→ What the task asks
Using the material below, print the line that contains "The height and width of the screenshot is (557, 1240).", the line that contains "Click the Play scene button", and every line in between, exactly and nothing else.

→ Data to examine

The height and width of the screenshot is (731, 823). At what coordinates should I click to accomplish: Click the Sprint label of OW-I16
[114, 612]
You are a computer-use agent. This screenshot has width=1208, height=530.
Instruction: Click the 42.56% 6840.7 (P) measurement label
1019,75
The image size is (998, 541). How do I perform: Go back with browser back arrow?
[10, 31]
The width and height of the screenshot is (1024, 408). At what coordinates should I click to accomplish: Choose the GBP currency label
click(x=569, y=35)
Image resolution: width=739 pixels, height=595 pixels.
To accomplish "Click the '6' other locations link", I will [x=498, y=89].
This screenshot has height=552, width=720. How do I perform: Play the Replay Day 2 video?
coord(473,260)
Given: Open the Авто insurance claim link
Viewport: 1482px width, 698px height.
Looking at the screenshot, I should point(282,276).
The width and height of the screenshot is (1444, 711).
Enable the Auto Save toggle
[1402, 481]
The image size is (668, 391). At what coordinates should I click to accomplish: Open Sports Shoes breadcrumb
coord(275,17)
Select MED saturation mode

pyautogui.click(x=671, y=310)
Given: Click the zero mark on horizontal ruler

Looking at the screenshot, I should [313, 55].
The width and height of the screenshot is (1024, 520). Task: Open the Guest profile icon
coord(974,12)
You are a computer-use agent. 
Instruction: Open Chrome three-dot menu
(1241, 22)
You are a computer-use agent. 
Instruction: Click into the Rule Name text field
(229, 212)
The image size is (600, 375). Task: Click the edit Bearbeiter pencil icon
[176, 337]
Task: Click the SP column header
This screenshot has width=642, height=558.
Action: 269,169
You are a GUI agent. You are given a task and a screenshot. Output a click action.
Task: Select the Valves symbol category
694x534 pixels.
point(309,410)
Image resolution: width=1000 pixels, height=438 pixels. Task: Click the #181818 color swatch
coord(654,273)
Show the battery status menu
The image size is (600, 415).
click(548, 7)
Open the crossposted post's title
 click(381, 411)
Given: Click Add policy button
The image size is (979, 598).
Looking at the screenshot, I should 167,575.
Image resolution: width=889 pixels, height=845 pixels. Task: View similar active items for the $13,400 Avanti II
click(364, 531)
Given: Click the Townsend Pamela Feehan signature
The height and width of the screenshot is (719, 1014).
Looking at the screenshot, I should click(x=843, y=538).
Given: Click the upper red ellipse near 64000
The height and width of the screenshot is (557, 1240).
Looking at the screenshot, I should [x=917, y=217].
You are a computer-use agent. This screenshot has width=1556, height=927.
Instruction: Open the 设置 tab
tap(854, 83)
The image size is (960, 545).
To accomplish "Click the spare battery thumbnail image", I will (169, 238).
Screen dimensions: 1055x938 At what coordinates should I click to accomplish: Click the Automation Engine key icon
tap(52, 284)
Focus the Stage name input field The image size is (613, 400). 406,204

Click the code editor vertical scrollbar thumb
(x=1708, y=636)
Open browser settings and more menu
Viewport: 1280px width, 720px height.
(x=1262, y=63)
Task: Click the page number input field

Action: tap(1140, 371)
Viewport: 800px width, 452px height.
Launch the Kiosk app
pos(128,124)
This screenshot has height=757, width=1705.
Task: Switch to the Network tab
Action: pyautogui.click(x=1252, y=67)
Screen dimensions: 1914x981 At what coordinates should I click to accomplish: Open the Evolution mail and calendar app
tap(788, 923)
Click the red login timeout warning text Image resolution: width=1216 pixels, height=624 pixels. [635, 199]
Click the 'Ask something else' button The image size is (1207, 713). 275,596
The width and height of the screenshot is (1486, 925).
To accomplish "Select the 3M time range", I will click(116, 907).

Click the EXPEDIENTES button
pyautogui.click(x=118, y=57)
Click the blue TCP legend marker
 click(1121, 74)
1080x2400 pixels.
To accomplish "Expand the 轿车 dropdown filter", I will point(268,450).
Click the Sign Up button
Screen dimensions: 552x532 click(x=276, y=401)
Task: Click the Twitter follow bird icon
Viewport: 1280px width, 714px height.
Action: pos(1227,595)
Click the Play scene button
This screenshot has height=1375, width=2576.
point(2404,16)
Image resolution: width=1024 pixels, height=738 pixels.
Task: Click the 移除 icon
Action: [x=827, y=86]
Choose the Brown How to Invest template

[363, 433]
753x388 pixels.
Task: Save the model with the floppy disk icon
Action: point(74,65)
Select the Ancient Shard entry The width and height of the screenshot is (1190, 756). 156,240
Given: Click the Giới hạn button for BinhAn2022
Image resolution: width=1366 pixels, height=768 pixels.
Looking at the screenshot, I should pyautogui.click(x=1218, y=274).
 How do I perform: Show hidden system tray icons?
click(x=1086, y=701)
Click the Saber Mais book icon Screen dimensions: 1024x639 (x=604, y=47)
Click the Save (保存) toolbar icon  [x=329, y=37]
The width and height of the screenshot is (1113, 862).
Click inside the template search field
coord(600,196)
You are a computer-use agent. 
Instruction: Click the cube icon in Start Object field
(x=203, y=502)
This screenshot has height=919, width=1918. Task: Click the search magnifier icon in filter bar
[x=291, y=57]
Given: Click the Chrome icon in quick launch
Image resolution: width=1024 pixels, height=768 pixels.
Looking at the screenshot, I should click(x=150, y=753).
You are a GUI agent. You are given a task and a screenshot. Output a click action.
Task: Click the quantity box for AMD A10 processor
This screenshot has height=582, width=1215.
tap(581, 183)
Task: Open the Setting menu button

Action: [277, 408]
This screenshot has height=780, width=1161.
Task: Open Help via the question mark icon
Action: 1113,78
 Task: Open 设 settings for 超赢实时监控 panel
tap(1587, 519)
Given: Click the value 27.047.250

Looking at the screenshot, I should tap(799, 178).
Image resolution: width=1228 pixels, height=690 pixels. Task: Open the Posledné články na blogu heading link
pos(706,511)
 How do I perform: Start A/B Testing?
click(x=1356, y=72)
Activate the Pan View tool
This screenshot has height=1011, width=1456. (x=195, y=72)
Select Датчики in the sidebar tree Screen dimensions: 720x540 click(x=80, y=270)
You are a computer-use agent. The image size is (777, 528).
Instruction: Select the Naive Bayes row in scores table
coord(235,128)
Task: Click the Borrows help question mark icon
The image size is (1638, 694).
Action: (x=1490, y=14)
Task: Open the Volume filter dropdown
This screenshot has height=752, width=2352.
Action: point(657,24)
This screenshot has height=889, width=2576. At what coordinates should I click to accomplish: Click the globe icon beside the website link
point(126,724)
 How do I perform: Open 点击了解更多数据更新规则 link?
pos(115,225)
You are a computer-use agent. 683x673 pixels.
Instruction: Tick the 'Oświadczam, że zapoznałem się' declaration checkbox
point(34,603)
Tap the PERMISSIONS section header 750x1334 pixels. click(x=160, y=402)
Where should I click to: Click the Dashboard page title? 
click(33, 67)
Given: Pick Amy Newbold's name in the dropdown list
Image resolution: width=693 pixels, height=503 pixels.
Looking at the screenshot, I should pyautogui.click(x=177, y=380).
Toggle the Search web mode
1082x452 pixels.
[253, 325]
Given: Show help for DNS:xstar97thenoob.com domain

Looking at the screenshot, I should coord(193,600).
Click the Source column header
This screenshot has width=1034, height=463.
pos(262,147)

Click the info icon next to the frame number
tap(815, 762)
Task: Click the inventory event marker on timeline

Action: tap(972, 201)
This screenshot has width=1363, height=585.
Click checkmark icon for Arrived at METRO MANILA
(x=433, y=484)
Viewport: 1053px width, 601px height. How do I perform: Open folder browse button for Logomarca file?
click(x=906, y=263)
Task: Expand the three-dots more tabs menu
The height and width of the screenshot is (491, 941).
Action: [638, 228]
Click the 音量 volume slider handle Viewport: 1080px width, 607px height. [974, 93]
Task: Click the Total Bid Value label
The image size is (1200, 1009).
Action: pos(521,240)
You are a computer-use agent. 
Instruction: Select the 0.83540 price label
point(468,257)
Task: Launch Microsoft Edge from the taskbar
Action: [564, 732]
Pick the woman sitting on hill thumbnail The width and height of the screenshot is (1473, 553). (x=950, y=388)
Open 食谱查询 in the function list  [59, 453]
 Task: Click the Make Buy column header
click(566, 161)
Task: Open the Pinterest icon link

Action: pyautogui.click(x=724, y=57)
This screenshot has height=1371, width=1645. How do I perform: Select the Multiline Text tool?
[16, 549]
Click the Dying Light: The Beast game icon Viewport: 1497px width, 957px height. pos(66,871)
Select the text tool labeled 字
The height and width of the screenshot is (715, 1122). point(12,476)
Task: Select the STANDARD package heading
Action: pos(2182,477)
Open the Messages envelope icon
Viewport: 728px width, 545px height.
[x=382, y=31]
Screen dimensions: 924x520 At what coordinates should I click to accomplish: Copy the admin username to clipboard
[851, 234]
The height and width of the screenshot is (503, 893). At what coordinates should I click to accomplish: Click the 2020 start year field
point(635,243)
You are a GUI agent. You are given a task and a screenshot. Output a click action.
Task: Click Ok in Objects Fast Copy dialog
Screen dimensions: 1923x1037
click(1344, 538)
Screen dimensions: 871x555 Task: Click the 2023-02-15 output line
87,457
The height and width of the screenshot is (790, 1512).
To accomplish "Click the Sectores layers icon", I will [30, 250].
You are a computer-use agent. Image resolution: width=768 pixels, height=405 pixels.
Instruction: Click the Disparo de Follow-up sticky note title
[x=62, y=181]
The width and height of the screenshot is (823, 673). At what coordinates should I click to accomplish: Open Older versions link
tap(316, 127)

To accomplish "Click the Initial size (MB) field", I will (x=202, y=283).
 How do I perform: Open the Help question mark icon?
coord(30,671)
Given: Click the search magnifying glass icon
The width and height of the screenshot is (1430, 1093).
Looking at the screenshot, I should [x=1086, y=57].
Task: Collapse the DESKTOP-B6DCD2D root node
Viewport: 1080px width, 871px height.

→ Problem solution
The height and width of the screenshot is (557, 1240).
Looking at the screenshot, I should [x=917, y=217].
You are a computer-use agent. This screenshot has width=1556, height=927.
Instruction: Open the 设置 tab
tap(854, 83)
The image size is (960, 545).
To accomplish "Click the spare battery thumbnail image", I will (169, 238).
Screen dimensions: 1055x938 At what coordinates should I click to accomplish: Click the Automation Engine key icon
tap(52, 284)
Focus the Stage name input field The image size is (613, 400). 406,204

Click the code editor vertical scrollbar thumb
(x=1708, y=636)
Open browser settings and more menu
Viewport: 1280px width, 720px height.
(x=1262, y=63)
Task: Click the page number input field

Action: tap(1140, 371)
Viewport: 800px width, 452px height.
Launch the Kiosk app
pos(128,124)
This screenshot has height=757, width=1705.
Task: Switch to the Network tab
Action: pyautogui.click(x=1252, y=67)
Screen dimensions: 1914x981 At what coordinates should I click to accomplish: Open the Evolution mail and calendar app
tap(788, 923)
Click the red login timeout warning text Image resolution: width=1216 pixels, height=624 pixels. [635, 199]
Click the 'Ask something else' button The image size is (1207, 713). 275,596
The width and height of the screenshot is (1486, 925).
To accomplish "Select the 3M time range", I will click(116, 907).

Click the EXPEDIENTES button
pyautogui.click(x=118, y=57)
Click the blue TCP legend marker
 click(1121, 74)
1080x2400 pixels.
To accomplish "Expand the 轿车 dropdown filter", I will point(268,450).
Click the Sign Up button
Screen dimensions: 552x532 click(x=276, y=401)
Task: Click the Twitter follow bird icon
Viewport: 1280px width, 714px height.
Action: pos(1227,595)
Click the Play scene button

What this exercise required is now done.